The problem - The answer must be a single number: the count of lines in the data below that hold the word "agent".

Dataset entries

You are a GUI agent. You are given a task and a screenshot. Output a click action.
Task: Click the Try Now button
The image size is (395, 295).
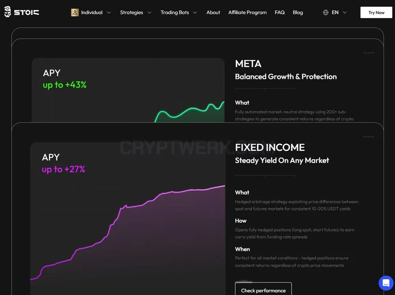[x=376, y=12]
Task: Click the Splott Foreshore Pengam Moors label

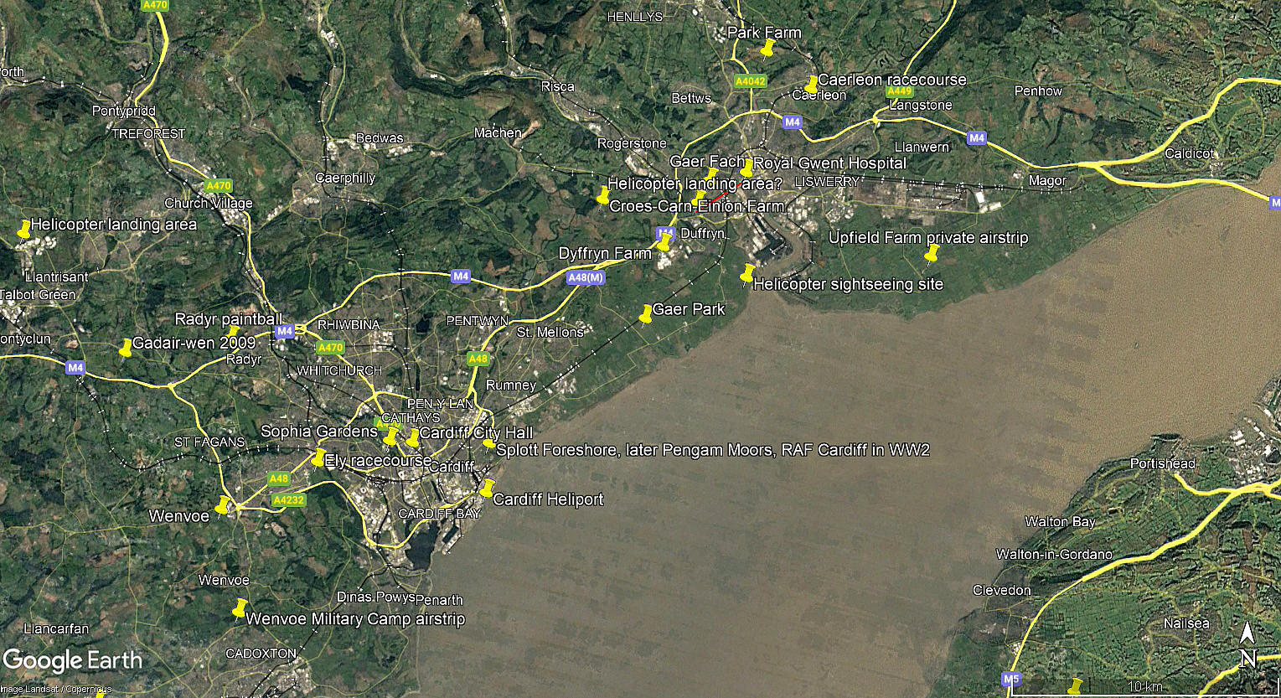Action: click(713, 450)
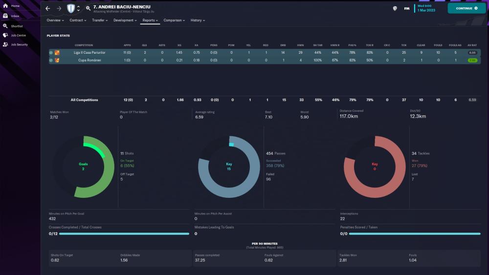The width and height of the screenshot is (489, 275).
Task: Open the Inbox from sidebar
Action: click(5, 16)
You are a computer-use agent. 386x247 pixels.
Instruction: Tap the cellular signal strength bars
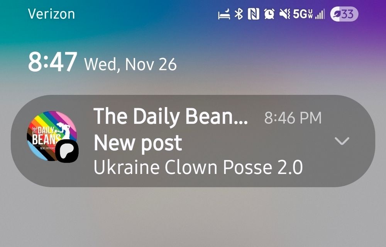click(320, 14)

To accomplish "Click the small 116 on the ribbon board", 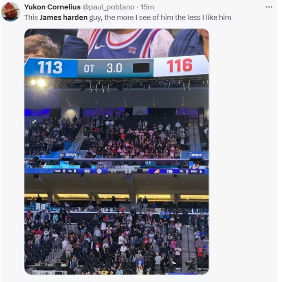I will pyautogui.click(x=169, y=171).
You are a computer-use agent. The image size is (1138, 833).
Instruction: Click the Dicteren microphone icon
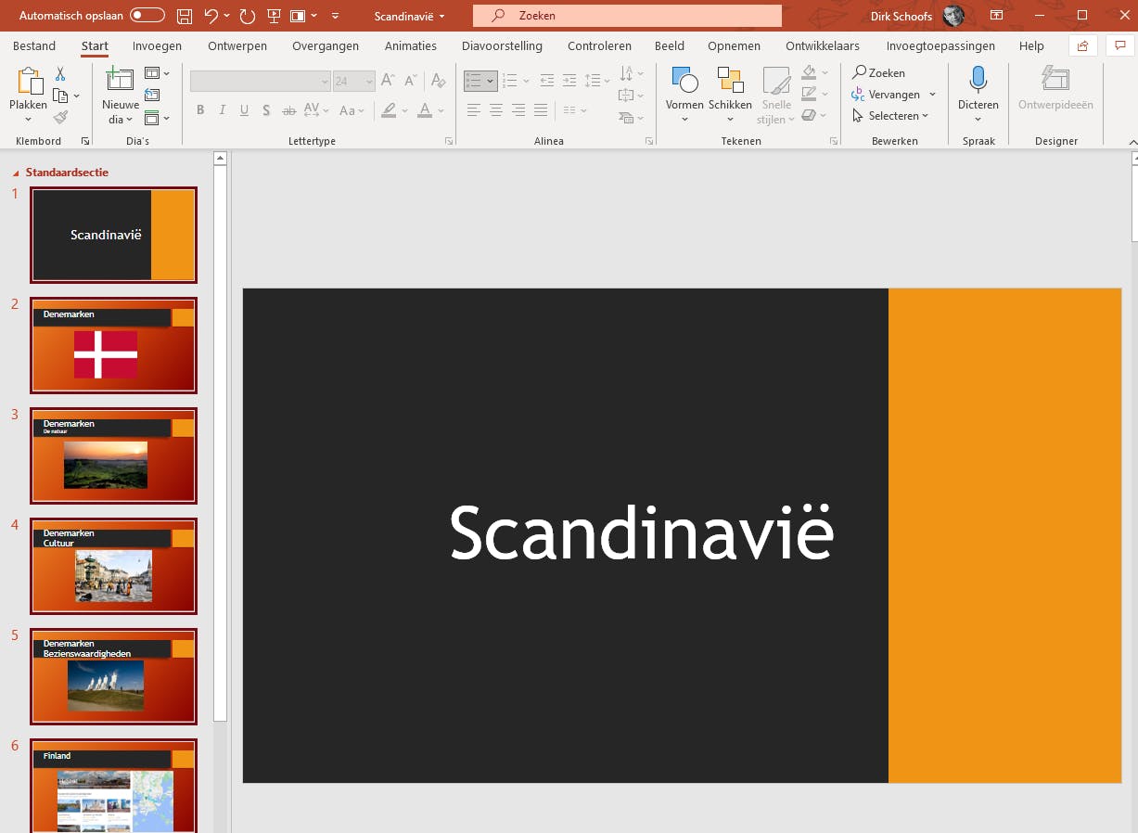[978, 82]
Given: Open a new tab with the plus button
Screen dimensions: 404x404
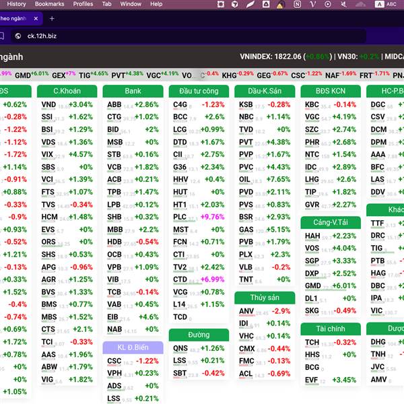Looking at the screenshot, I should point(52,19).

...

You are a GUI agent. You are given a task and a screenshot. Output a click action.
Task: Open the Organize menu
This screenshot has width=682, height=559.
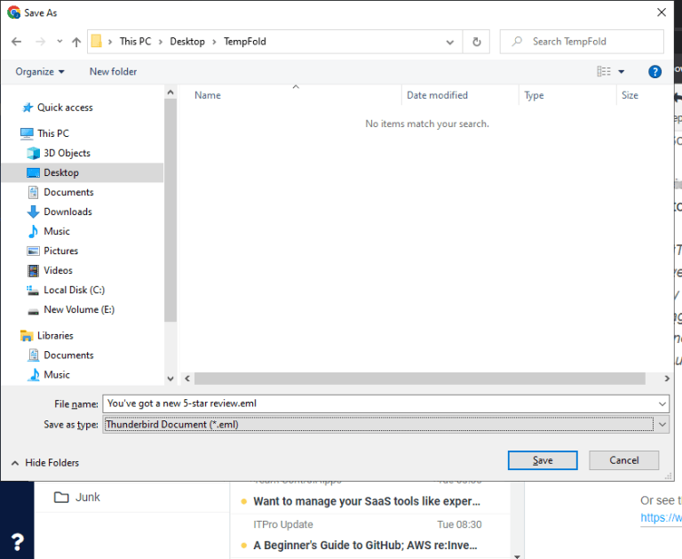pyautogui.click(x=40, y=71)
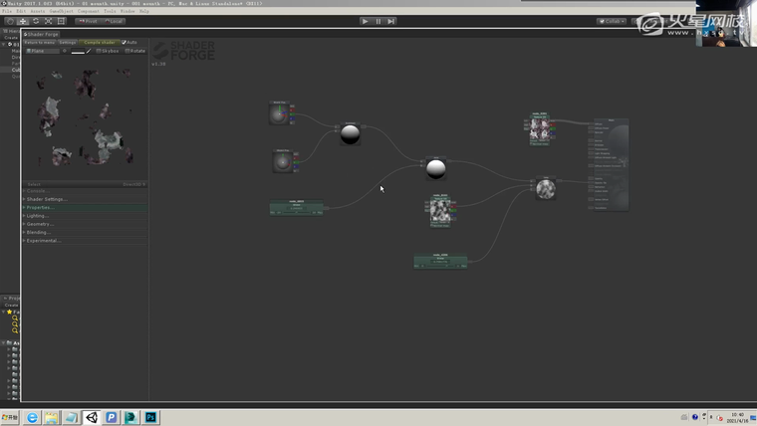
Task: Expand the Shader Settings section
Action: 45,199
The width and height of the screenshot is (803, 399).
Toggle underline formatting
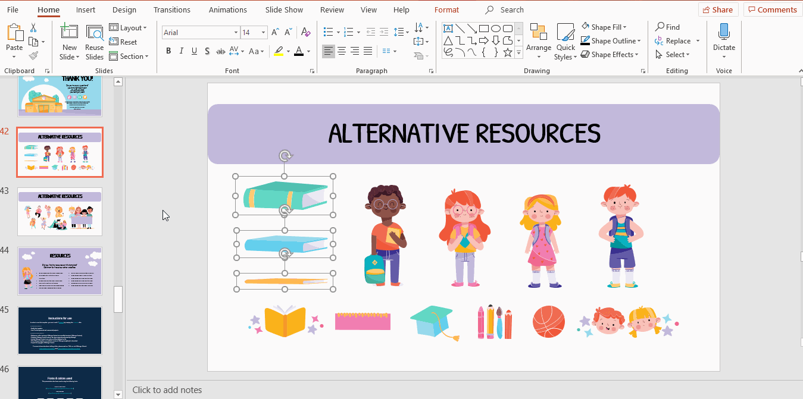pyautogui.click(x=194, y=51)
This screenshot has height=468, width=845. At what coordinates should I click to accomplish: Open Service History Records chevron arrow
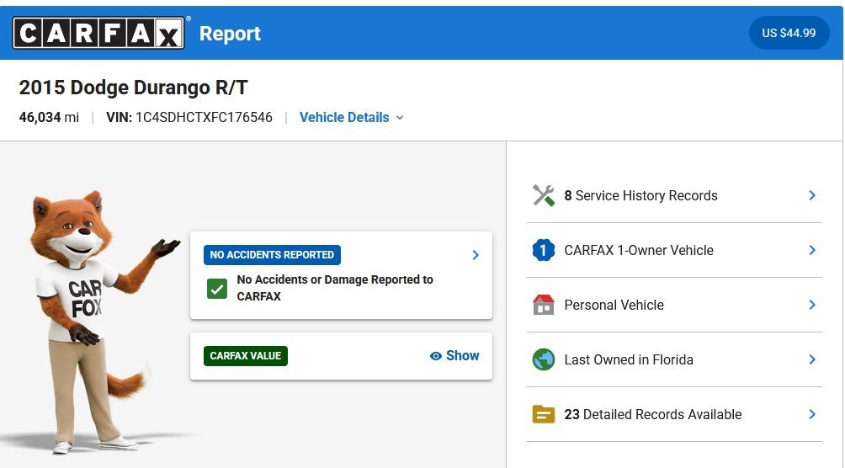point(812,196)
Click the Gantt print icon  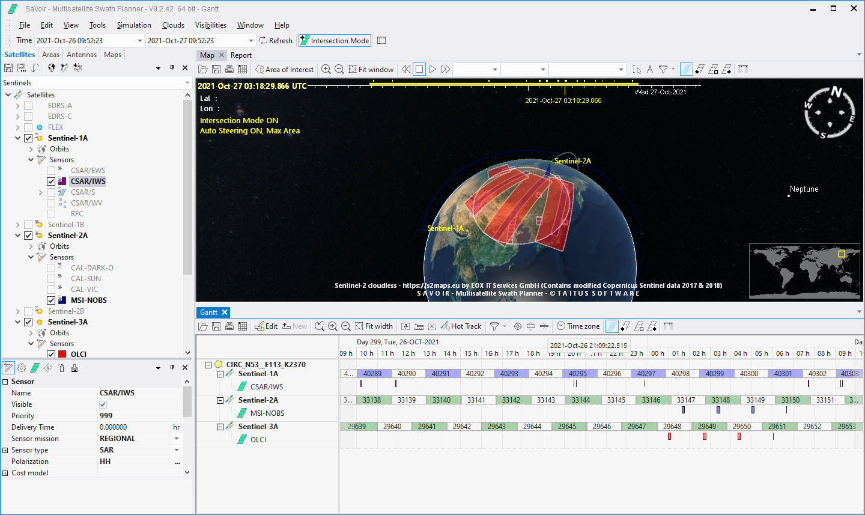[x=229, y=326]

...

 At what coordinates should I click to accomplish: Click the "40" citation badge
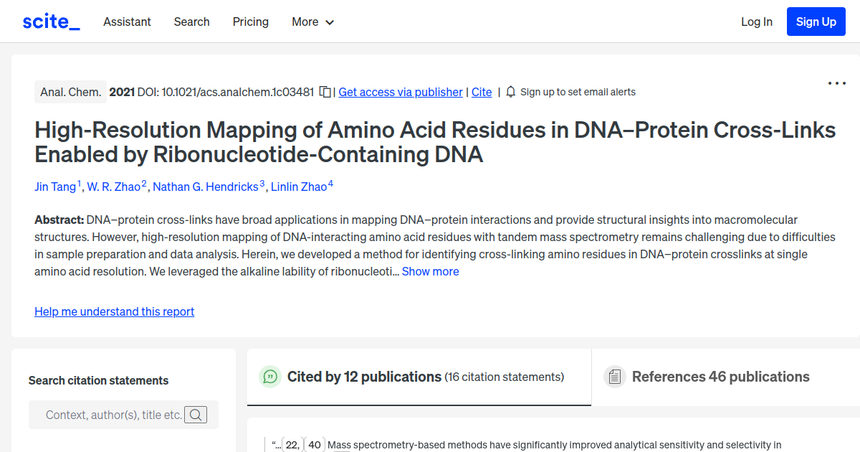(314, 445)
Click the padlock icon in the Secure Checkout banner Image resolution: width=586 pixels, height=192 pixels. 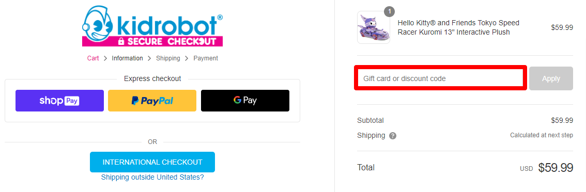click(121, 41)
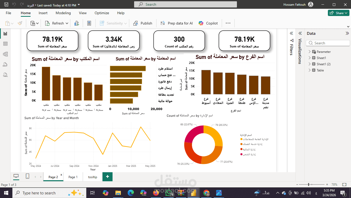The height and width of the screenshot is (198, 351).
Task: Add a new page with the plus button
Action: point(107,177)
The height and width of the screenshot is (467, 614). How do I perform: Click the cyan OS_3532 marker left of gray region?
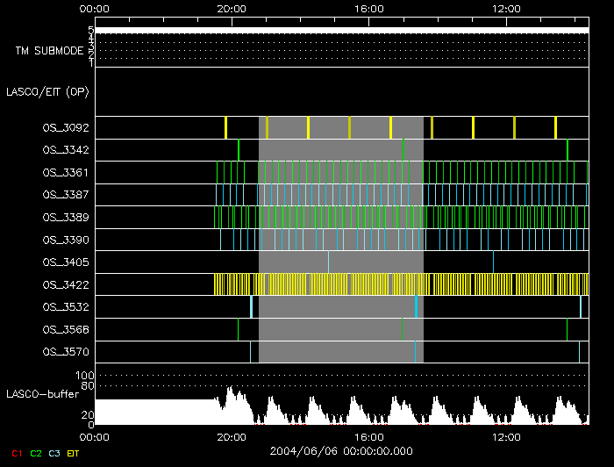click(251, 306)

Response to this exercise - 4